## [Work instruction]
Having found the line that holds "Go to Home via the title bar icon", give that line and all lines after it again, word for word, through the end of the data below.

....................

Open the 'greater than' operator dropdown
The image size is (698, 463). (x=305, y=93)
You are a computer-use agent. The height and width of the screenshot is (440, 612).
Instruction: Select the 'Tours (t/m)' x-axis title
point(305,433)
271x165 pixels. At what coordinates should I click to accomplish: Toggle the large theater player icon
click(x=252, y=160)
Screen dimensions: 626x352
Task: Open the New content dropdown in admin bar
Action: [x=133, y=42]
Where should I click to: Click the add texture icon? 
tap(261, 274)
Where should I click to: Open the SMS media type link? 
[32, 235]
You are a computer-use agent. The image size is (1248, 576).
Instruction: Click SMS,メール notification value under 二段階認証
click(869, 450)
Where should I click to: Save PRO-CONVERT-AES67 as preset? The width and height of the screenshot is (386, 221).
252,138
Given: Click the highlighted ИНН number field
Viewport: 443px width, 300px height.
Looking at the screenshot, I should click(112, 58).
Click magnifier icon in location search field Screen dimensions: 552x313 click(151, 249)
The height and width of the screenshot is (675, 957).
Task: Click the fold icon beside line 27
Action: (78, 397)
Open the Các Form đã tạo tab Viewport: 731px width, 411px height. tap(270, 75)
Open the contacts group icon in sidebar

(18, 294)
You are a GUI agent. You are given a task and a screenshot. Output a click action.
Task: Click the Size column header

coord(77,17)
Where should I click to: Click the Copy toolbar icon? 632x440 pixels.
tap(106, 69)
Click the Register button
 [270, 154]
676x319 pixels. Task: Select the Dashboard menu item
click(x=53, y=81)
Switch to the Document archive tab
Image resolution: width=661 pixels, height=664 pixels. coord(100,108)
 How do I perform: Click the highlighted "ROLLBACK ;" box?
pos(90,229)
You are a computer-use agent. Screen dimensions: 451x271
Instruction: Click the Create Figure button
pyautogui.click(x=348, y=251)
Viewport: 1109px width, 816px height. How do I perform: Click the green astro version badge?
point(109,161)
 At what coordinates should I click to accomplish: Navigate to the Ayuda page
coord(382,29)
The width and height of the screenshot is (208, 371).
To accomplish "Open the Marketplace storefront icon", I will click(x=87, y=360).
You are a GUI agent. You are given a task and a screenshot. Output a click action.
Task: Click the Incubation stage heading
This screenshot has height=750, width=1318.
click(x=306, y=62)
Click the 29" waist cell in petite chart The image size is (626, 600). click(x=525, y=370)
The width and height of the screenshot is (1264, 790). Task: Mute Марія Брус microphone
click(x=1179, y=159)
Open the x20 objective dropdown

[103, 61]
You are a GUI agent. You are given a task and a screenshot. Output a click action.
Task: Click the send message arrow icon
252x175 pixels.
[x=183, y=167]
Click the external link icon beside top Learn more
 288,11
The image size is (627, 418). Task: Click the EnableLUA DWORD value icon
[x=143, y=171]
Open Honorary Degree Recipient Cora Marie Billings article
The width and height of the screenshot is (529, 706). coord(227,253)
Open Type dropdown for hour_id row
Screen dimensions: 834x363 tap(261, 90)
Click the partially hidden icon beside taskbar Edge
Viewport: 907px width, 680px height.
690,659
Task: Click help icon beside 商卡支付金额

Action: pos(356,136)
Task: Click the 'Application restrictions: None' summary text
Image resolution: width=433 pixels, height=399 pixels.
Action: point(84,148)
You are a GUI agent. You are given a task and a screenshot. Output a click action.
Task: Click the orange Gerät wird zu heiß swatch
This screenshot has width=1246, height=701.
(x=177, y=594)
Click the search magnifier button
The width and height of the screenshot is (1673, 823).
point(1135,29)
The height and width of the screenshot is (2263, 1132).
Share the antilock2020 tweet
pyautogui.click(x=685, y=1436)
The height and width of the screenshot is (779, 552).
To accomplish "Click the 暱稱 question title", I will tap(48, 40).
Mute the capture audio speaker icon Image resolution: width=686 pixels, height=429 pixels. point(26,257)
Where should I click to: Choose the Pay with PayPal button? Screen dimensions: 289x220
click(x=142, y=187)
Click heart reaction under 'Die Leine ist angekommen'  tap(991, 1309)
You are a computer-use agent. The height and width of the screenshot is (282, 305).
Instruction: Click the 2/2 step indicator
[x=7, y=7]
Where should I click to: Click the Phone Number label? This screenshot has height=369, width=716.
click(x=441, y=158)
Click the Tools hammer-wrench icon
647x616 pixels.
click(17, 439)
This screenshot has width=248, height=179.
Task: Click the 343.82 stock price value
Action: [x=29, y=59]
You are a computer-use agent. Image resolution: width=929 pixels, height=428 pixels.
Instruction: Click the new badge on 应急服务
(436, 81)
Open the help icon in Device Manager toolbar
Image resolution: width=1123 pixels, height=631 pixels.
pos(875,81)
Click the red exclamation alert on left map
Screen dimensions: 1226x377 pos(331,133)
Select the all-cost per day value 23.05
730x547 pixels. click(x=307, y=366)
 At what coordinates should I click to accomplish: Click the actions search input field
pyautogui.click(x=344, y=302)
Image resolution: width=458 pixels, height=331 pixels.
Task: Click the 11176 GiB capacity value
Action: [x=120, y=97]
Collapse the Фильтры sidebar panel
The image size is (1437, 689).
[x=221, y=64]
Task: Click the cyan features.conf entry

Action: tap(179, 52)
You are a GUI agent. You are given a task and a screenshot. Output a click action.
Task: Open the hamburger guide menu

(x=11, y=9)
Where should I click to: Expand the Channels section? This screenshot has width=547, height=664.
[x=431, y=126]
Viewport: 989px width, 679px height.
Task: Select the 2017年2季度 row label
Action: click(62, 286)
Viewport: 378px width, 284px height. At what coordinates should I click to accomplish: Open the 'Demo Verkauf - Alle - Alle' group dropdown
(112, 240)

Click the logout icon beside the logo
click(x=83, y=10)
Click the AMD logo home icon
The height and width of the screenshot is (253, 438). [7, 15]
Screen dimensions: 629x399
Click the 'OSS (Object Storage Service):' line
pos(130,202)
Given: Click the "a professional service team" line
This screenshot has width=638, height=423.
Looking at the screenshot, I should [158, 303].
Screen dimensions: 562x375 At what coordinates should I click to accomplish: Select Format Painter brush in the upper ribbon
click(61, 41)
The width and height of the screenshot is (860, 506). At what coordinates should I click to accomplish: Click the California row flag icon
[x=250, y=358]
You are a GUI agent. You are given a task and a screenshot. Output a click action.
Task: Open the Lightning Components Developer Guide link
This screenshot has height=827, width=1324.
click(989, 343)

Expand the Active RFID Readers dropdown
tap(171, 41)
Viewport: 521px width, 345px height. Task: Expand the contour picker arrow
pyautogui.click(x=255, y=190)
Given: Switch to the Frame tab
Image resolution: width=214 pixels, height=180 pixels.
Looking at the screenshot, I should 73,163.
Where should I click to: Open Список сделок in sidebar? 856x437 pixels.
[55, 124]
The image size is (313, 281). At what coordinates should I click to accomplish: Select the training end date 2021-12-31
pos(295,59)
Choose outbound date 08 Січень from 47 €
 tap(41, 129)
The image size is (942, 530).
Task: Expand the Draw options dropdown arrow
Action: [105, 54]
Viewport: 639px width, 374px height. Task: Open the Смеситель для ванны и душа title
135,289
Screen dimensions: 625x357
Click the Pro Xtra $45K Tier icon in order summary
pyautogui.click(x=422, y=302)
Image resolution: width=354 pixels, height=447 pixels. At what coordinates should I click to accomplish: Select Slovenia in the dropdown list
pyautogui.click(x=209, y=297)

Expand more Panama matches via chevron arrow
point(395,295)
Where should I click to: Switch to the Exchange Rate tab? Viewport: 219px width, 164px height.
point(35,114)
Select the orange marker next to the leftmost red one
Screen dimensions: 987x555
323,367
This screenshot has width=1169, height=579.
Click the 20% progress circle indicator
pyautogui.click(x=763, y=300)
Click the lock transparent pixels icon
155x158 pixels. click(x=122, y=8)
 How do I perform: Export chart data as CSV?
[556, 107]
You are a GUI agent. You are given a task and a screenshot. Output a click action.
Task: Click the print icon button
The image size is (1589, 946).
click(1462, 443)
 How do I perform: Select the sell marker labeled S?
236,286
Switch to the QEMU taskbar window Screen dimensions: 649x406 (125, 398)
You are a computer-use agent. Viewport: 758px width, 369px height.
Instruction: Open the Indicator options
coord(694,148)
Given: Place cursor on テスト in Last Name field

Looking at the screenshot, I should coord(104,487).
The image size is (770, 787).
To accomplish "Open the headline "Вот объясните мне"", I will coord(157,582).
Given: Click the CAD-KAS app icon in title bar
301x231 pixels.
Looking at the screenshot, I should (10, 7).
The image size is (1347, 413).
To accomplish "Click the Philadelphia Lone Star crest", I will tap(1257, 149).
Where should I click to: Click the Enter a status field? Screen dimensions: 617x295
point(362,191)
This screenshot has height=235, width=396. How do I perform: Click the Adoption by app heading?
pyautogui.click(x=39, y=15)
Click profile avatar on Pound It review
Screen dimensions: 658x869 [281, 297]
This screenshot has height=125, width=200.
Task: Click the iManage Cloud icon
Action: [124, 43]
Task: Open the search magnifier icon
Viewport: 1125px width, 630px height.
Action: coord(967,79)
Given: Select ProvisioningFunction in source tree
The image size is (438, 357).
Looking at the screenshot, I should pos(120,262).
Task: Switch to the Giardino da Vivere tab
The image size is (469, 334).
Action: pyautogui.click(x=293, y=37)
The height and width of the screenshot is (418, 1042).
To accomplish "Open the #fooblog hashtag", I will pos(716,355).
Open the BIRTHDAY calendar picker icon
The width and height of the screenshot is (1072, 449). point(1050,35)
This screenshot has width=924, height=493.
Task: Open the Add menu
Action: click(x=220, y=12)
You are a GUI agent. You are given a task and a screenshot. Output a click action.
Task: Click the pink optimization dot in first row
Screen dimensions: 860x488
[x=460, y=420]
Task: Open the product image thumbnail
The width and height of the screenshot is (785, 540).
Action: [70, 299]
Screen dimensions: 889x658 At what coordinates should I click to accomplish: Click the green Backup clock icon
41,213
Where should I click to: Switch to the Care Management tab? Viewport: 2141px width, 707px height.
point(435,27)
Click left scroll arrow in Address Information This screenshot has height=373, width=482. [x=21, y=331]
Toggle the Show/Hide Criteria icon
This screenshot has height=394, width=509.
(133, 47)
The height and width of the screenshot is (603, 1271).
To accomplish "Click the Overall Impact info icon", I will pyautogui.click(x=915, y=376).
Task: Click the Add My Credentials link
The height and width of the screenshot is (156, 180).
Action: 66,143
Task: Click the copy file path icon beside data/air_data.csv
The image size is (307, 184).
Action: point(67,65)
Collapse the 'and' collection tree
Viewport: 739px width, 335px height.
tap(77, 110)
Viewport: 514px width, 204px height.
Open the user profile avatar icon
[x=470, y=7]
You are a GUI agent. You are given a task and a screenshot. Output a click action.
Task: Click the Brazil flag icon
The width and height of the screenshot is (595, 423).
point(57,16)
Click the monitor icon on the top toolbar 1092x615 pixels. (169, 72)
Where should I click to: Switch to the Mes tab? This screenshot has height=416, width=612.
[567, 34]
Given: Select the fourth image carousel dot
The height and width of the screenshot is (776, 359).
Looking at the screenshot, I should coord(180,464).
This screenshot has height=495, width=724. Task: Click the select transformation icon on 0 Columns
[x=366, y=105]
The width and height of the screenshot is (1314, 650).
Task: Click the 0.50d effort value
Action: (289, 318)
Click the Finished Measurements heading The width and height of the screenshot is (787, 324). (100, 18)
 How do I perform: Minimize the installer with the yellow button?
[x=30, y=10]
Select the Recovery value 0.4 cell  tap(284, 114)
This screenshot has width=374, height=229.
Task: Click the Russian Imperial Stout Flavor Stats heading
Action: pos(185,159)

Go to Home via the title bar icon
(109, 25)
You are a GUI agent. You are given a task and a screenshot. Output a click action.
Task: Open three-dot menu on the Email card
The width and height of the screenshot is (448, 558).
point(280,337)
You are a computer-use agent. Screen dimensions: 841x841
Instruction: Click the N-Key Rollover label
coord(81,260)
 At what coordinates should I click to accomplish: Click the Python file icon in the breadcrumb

....................

## [Completed task]
Go to Home via the title bar icon
(109, 25)
You are a GUI agent. You are given a task and a screenshot. Output a click action.
Task: Open three-dot menu on the Email card
The width and height of the screenshot is (448, 558).
point(280,337)
You are a computer-use agent. Screen dimensions: 841x841
Instruction: Click the N-Key Rollover label
coord(81,260)
 At what coordinates should I click to accomplish: Click the Python file icon in the breadcrumb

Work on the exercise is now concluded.